Stored records:
- - - - -
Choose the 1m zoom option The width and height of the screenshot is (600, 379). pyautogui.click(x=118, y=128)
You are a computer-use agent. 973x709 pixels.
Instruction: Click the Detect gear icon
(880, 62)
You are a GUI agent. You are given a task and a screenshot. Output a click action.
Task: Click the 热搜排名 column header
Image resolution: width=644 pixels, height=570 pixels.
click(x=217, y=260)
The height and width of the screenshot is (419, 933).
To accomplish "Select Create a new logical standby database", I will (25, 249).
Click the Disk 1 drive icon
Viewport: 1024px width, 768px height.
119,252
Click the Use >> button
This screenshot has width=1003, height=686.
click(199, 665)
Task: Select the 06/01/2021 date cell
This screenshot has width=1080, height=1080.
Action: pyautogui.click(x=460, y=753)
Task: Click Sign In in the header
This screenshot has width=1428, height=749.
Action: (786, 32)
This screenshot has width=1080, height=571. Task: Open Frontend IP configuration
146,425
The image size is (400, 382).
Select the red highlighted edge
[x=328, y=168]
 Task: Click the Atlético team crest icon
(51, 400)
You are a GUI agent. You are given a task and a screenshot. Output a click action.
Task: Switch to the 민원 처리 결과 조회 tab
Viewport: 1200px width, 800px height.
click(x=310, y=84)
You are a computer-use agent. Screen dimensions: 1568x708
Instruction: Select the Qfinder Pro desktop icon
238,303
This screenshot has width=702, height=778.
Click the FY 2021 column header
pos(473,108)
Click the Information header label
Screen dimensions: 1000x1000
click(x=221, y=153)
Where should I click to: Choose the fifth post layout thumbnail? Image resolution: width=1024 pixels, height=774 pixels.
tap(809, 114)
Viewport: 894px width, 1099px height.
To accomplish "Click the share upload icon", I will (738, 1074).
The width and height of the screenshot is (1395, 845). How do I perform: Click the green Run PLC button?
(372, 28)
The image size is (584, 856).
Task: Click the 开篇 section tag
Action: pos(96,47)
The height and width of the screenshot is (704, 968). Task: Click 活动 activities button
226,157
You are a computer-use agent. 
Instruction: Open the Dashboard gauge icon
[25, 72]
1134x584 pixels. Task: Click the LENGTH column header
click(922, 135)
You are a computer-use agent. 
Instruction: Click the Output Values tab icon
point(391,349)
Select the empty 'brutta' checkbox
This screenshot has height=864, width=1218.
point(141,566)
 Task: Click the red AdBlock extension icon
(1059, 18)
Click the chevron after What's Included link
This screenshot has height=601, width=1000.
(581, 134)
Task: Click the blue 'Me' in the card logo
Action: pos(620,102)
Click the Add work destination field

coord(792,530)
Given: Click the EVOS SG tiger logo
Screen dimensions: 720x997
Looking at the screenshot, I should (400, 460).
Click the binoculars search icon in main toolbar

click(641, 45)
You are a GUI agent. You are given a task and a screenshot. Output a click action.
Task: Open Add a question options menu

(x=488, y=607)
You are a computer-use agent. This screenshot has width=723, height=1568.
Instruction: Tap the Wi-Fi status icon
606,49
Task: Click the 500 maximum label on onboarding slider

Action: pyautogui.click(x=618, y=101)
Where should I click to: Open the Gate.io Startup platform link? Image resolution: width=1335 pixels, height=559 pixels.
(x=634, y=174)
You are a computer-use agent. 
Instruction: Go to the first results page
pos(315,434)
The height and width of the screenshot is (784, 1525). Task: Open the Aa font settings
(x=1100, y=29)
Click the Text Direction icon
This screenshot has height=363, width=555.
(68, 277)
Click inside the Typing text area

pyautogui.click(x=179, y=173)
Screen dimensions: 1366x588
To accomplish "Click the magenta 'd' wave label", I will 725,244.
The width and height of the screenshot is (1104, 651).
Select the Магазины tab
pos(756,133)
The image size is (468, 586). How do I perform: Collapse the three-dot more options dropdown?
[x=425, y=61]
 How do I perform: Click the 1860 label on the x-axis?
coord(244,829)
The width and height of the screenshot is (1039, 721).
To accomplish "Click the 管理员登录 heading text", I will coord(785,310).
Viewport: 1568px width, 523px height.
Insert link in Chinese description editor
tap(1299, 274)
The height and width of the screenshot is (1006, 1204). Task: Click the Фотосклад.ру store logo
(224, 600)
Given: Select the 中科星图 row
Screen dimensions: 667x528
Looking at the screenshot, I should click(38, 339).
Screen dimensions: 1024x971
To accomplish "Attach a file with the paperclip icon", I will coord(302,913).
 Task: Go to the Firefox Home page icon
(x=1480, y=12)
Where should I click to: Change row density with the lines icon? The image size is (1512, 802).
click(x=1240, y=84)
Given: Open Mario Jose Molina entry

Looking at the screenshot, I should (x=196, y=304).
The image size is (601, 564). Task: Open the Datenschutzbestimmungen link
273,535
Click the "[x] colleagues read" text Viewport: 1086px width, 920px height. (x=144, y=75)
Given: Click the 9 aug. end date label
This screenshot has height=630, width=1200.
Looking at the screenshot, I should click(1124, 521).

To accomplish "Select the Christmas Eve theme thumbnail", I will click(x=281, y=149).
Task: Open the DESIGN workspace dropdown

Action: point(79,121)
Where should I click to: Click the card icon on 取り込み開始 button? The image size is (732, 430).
- - - - -
# Your instructions
Retype exactly the lines of the data above, starting at its first line and finishing with the line that has "The height and width of the screenshot is (419, 933)." in it.

# Answer section
Choose the 1m zoom option The width and height of the screenshot is (600, 379). pyautogui.click(x=118, y=128)
You are a computer-use agent. 973x709 pixels.
Instruction: Click the Detect gear icon
(880, 62)
You are a GUI agent. You are given a task and a screenshot. Output a click action.
Task: Click the 热搜排名 column header
Image resolution: width=644 pixels, height=570 pixels.
click(x=217, y=260)
The height and width of the screenshot is (419, 933).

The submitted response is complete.